Maar in Brussel lezen ze óók Nederlandse kranten. De ‘fipronilaffaire’ (boeren spuiten een verboden gif om insecten op hun leghennen en kalveren te doden), het ‘mestcomplot’ (boeren doen alsof ze hun mest netjes laten verwerken, terwijl ze die ’s nachts stiekem uitrijden op hun land - ontdekt door NRC Handelsblad) en de ‘koeienfraude’ (boeren schrijven kalveren van verschillende moeders toe aan één koe, waardoor het lijkt alsof ze minder melkkoeien hebben) – allemaal in een tijdspanne van één jaar – hadden het laatste restje geduld van de Europese Commissie met Nederlandse boeren opgeknaagd.

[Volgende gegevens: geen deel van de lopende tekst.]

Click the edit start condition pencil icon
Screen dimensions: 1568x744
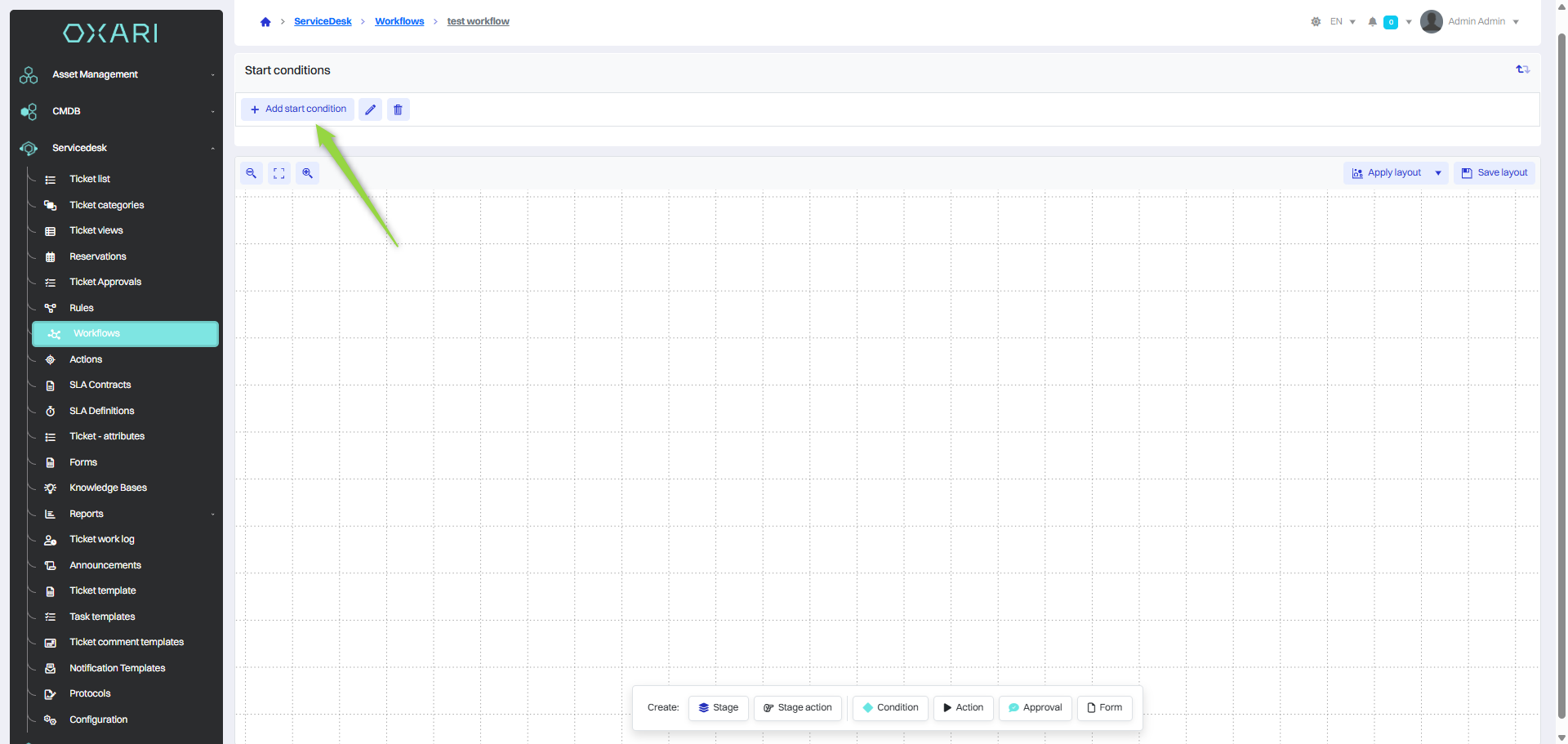[370, 109]
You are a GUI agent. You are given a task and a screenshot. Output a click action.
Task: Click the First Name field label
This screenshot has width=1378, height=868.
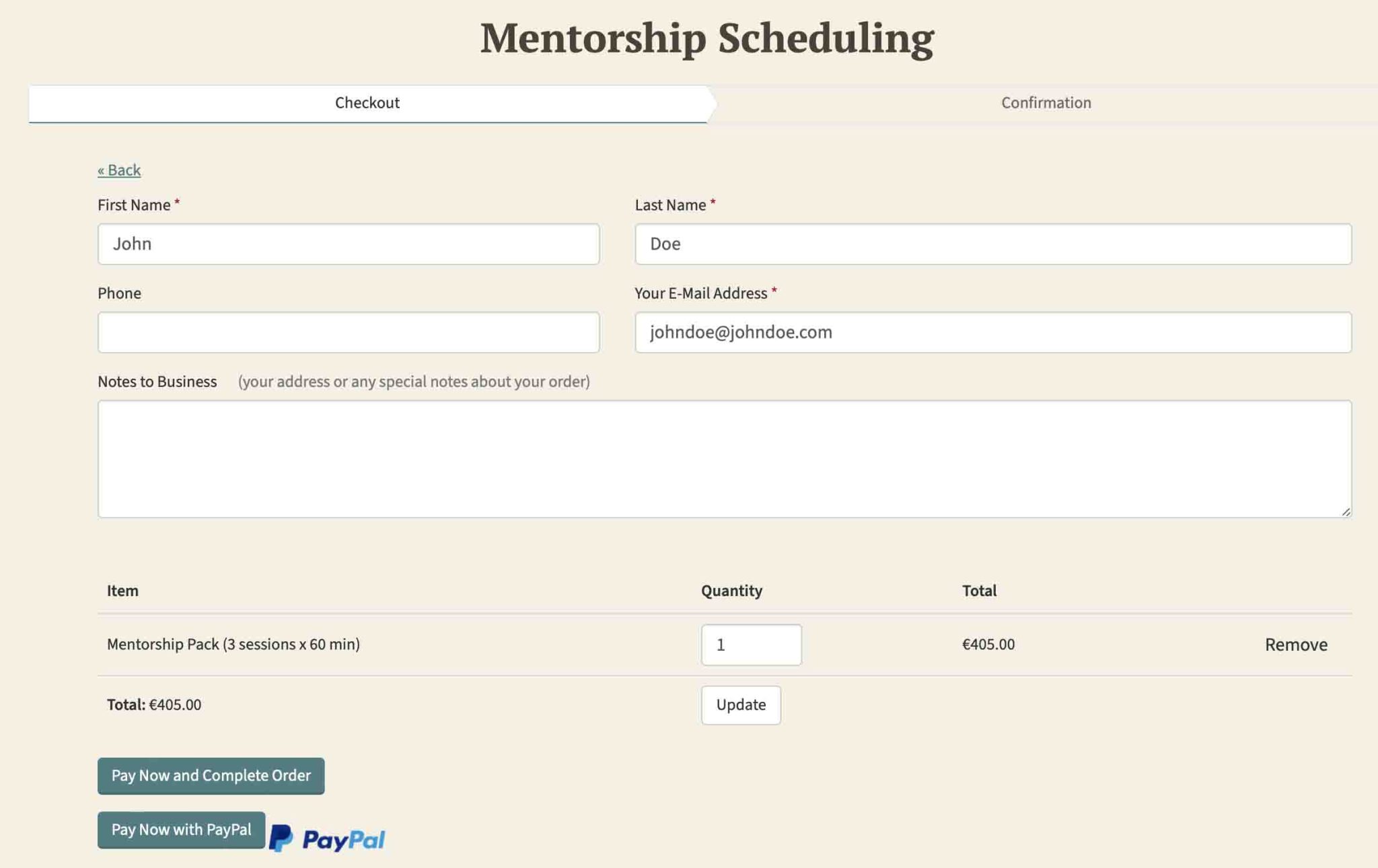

Twee maanden geleden had de Raad voor de Leefomgeving bovendien alle gebroken beloftes van Nederlandse veeboeren nog eens opgesomd:

In 2009 hadden ze beloofd het gebruik van antibiotica voor 2015 met zeventig procent te zullen verminderen. In 2017 is dit nog steeds niet bereikt.

In 2011 is met de sector afgesproken dat de uitstoot van methaan en lachgas in 2020 met twee megaton zou afnemen. Deskundigen gaan er nu al vanuit dat dit niet gehaald wordt.

In de Europese Kaderrichtlijn Water is vastgelegd dat de norm van 2,4 milligram stikstof per liter in 2027 bereikt moet zijn. Dat zal door de bemesting in zeker vijftig procent van de Nederlandse wateren niet lukken.

In 2011 had Nederland volgens de EU overal aan de fijnstofnormen moeten voldoen. Maar daar slaagt het niet in op plekken met veel industrie of intensieve veehouderij.

Dus toen onze minister van Landbouw Carola Schouten vorige maand naar Brussel kwam om te vragen om een nieuwe verlenging van de mestontheffing (waardoor Nederlandse boeren méér mest mogen produceren dan hun Europese concurrenten) moest ze diep, diep door het stof. Ze kreeg alleen haar zin door te beloven dat ze voortaan zonder treuzelen zou optreden tegen nieuwe fraude. Deze kippen- en varkensfraude is nu de eerste testcase.